[EXTRACT PROVIDED — start]

The Louisville Pride Foundation hired an interim Executive Director who aims to make the Louisville Pride Center more accessible for people of all ages, folks in recovery, and the entire community.
In December, the Louisville Pride Foundation’s founding executive director, Mike Slaton, stepped down from his position to take a job with the Louisville Orchestra.
Ebony Cross, a black and masculine-presenting woman, took on the new role of interim executive director entering 2024. Despite the temporary nature of the title, Cross intends to lead the organization for the foreseeable future. In that time, Cross aims to prioritize representation through staff, events and programing at the foundation and the Louisville Pride Center.
“Being a black masculine or aggressive presenting woman in my new role is something I take great pride in and is an enormous opportunity. I don’t take my role and responsibility lightly,” Cross said.

[EXTRACT PROVIDED — finish]
[DATA BELOW — start]

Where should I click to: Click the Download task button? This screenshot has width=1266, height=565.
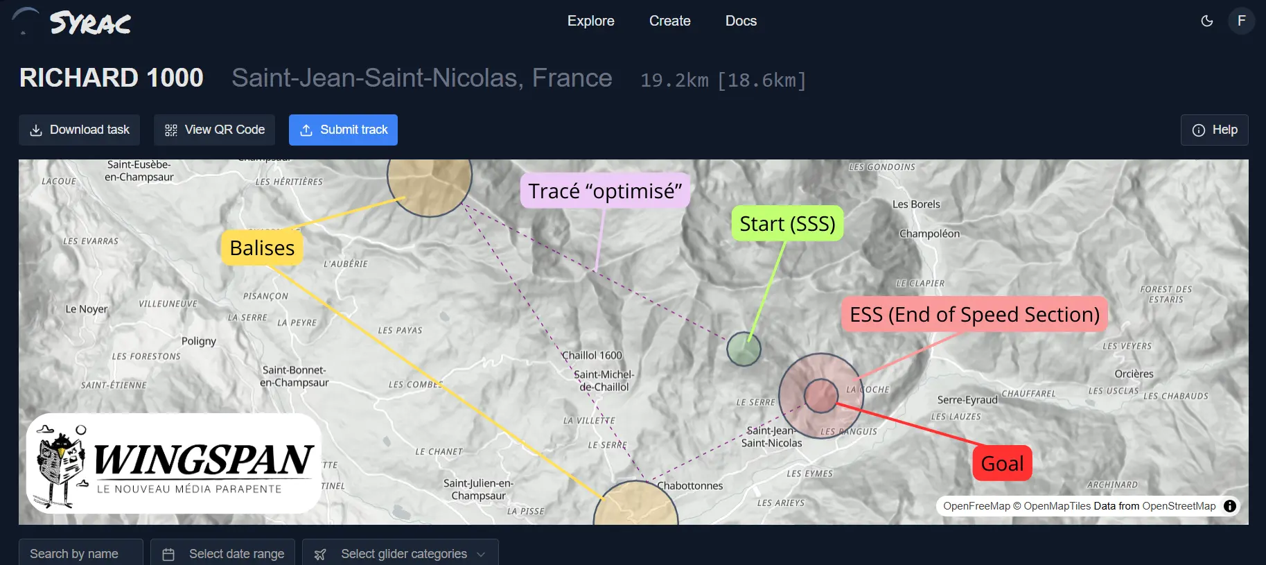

[DATA BELOW — finish]

• _TASK DESCRIPTION_
Continue the article about Ebony Cross becoming interim executive director of the Louisville Pride Foundation, starting after its final quoted statement.

• _RESULT OF THE TASK_
Originally from Akron Ohio, Ebony Cross followed love to Louisville more than a decade ago. Like most people in the 2010s, Cross was online dating and hoping to find someone special. It didn’t take long; after back-and-forth messages, a first phone call and then a year of dating, Cross moved to Louisville’s west end to live with their soon-to-be wife.
That love manifested and grew from one person to an entire community. Cross recalled a fascination with the people and places that make Louisville home, from Muhammad Ali to its thriving queer community.
In September of 2022, Slaton successfully recruited Cross to join the Louisville Pride Foundation as an administrative coordinator. “What he did was absolutely wonderful, because none of this would have happened without him,” Cross said, reflecting on Slaton’s initial and continued support. “He knew that leaving the foundation and the center in my hands – just in terms of growth and my vision and where I want to take it – he knew that was a great move.”
In this new role, Cross is looking to change things.
Accessibility and representation are key themes in Cross’s plan for the Louisville Pride Foundation and Pride Center.
“Currently, we are open just two days out of the week… I would like to change that to be open to Monday through Friday,” Cross said. “So, we can kind of just keep that rotating foot traffic, you get the resources, you get the education, you can attend the events, you can book a space.”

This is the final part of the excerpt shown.